Sun Ultra 20 produced in 2007 can't really be described as retro, more like obsolete hardware. Nevertheless as I've never seen a Sun workstation before or used one I grabbed this unit with me for 20 euros at a flea market.

Short history lesson:

Sun (Standford University Network) was and American company founded in 1982. It produced and contributed on wide range of software and hardware such as SPARC processor architecture, Java programming language, Solaris, UNIX, RISC, virtualized computing and so on.

In 2005 Sun released Ultra 20 workstation moving towards x86-64 architecture. In 2008 Sun released it's last SPARC architecture workstations.  In 2009 Oracle acquired Sun and a year after that released it's last workstation ever, concluding it's history as a workstation vendor.

On September 2, 2017, Simon Phipps reported that Oracle had laid off the Solaris core development staff.


Ultra 20: What's on the outside?



Manufacturing quality of Ultra 20 workstation looks really high. Sturdy metal case with nice finished feel to it. Big Sun logo to give you big first impression. Not quite finished look as in Apple's hardware but major step forward from generic PC vendors. Especially at the time released.



On the front there's very familiar looking metal grill with DVD drive on the top.
Next there's a power button with led indicator next to it. Two firewire and usb ports along with microphone and headphone jacks.


Overall look is finished with Sun logo plate top of the grill and Ultra 20 at the bottom. Nice.



On the backside there's your regular PSU with the main power switch. On the I/O plate, there's a vga port, audio jacks, four usb's and a RJ45 network connector. Case fan on the right and six extension card slots below. Nothing new under the sky here. Let's take a look inside.


Ultra 20: It's the inside that matters



First thing that catches your attention is this big diagram on the backside of the side panel. Whoa. It's a 'Internal Component Map & Service Information' of course.

All the details are nicely drawn explaining the positions of the hardware parts along with guides how to install PCI-cards, install memory or remove CPU fan. This gives nice feeling knowing what to do and where it's placed. It even guides you to use proper screwdriver and anti-static wrist strap. Thumbs up.


After blowing the dust away which there was almost none, let's see inside.

Stored dataset items:
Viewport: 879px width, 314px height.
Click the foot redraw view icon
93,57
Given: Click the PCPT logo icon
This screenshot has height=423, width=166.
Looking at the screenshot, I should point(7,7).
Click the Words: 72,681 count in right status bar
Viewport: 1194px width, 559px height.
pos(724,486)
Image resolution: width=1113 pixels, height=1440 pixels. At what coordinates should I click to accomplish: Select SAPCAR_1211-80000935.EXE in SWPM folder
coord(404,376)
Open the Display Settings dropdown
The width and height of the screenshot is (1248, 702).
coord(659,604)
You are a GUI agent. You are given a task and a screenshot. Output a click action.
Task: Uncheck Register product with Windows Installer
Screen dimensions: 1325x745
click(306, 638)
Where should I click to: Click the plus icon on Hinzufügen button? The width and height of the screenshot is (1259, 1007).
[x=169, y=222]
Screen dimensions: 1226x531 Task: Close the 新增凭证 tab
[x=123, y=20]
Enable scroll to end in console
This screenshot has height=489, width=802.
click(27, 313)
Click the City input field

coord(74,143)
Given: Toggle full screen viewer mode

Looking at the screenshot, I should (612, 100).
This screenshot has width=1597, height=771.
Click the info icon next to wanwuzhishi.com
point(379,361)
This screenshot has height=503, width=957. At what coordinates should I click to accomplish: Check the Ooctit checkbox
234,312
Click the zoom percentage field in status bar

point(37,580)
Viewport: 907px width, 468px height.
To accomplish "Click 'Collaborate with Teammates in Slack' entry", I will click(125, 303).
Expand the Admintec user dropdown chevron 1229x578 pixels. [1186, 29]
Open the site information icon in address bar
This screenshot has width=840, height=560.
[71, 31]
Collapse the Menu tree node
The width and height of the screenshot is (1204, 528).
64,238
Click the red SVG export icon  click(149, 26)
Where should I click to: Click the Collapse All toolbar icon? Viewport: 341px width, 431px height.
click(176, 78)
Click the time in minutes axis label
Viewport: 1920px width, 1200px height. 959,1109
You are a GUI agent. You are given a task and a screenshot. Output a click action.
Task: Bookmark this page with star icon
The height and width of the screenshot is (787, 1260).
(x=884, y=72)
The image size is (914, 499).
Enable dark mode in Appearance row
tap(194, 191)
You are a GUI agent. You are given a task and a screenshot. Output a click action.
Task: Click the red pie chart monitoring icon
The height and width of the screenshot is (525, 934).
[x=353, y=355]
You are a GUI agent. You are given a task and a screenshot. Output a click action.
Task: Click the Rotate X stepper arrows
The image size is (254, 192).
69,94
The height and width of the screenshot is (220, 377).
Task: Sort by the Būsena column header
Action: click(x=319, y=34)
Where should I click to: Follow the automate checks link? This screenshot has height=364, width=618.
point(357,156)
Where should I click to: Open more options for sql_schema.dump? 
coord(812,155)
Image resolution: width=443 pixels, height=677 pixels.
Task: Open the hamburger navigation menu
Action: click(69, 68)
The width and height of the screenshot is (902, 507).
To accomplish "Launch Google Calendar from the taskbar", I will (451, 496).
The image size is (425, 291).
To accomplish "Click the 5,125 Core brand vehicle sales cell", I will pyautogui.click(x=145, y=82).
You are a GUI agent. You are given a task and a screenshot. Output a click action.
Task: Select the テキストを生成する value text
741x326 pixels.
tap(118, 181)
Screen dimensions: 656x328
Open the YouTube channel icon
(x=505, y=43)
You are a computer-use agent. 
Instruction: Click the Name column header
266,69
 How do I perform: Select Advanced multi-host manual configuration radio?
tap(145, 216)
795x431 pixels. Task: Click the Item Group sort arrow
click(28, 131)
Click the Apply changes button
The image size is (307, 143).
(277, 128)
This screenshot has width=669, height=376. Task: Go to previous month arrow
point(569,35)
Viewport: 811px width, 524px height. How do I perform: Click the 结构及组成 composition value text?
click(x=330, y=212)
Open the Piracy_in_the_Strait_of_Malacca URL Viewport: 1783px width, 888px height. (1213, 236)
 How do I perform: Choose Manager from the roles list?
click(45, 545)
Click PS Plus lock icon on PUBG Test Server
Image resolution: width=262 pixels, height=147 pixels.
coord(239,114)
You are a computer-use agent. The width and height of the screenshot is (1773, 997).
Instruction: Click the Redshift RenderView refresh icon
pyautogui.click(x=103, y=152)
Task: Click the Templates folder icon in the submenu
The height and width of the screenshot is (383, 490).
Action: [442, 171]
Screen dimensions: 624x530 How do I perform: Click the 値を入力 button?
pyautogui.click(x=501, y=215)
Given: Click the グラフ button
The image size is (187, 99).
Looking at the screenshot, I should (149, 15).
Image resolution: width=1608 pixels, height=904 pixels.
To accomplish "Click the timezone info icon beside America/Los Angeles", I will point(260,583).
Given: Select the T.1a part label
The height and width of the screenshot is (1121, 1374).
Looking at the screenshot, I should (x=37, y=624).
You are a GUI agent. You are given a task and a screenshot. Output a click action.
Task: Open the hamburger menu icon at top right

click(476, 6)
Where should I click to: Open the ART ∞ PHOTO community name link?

PROBLEM 1: Write out the stretch of the Sun Ultra 20 article from "Sun Ultra 20" through "a workstation vendor.".
PROBLEM 2: Continue the Sun Ultra 20 article, starting after its last sentence.
The listing is material separate from the Sun Ultra 20 article.

RESPONSE 1:
Sun Ultra 20 produced in 2007 can't really be described as retro, more like obsolete hardware. Nevertheless as I've never seen a Sun workstation before or used one I grabbed this unit with me for 20 euros at a flea market.

Short history lesson:

Sun (Standford University Network) was and American company founded in 1982. It produced and contributed on wide range of software and hardware such as SPARC processor architecture, Java programming language, Solaris, UNIX, RISC, virtualized computing and so on.

In 2005 Sun released Ultra 20 workstation moving towards x86-64 architecture. In 2008 Sun released it's last SPARC architecture workstations.  In 2009 Oracle acquired Sun and a year after that released it's last workstation ever, concluding it's history as a workstation vendor.

RESPONSE 2:
This is almost too familiar looking if you have ever looked inside a PC case. Memory slots at the top, CPU with huge plastic fan tunnel on the center. Card slots at the bottom with hard-disk and front panel connector cables below. This is almost too boring as we're not talking about regular Joes computer here. Integrated ATI Rage XL chip seems to be working for the video. Everything is nicely placed and tied up but.. *sigh*


Probably the best part is how the two 250Gb sata hard drives are placed in. Both of them are sliding  and locked down with big hinged metal handles. That just snaps in place. These things should be a standard on EVERY PC case. Well nothing else to see here. Let's try to power it on.

Ultra 20: Power!


OK it boots up. Fans start spinning very loud but soon calms to near silent. First thing I see is a Pheonix - Award Workstation Bios text with all your regular hardware checks. There's a AMD Opteron Processor 144 inside which we already knew. 4 Gigs of memory, DVD drive on IDE channel and two sata hard-drives detected.

There's a floppy disk fail, CMOS checksum error along with Safe Mode warning. This must be because the CMOS battery died from sitting all these years useless. Let's check it out.


Multimeter gave no reading from the coin battery so I replaced it with a new one.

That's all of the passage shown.